Enter the Savvy Asset Protection Attorney
If a settlor retains control of trust assets, a U.S. court could simply order that settlor to make a distribution to her or himself, and such distribution would then be paid over to creditors. That is a nightmare scenario. So asset protection attorneys devised an incredible mechanism. The trust protector. In a broad theoretical sense, trustees “report” to trust protectors. Trust protectors have no control of the actual management of the trust or decision-making with respect to trust assets. Rather, the protector can hire and fire trustees, veto certain actions of the trustee, and otherwise make sure that the trustee is managing the trust in a manner acceptable to the settlor.
One obvious problem remains. If a trust protector is a U.S. resident domiciled in the United States and subject to the jurisdiction of domestic courts, what is there to stop a judge from order the trust protector to replace the current foreign trustee with a person subject to the court’s jurisdiction–a person like the settlor? Nothing.

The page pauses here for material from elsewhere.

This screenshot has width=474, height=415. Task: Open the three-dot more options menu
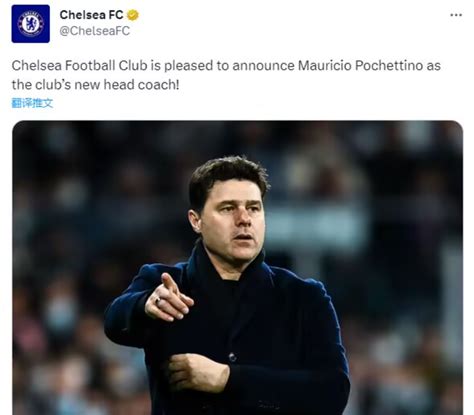pyautogui.click(x=456, y=15)
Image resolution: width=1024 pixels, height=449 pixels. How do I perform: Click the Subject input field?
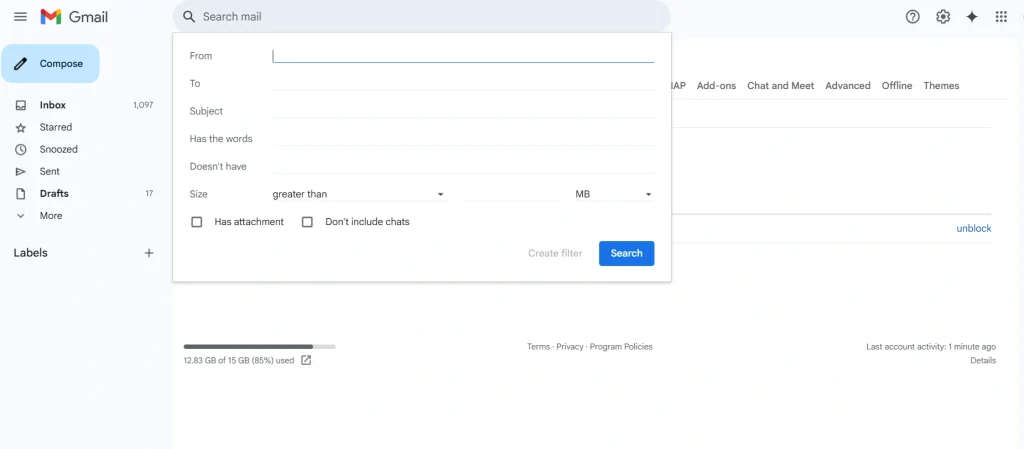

There are a few ways that a smart asset protection attorney can deal with this problem. The first is to appoint a trust protector who is not subject to the jurisdiction of U.S. courts but who is a trusted friend or family member of the settlor. The second option is to give the trust protector only veto power over certain actions of the trustee. In other words, the trust documents can specify that the trust protector can veto the affirmative actions of the trustee, even though the protector does not have the ability to replace the trustee. In the event that a court requires the trust protector to exercise it’s powers, those powers will be of limited use in repatriating trust assets.
Use of Multiple Trustees
Another mechanism is the use of multiple trustees, some of whom will be domestic and at at least one of whom must reside in the jurisdiction of the trust. If a lawsuit is ever filed, of course, the domestic trustees will be required to resign. Only at that point, however, will the stigma of allowing a foreign trustee to control the settlor’s assets come into play, and hopefully by that time the foreign trustee (likely an institution with a very solid track record of asset management) will have earned the settlor’s trust.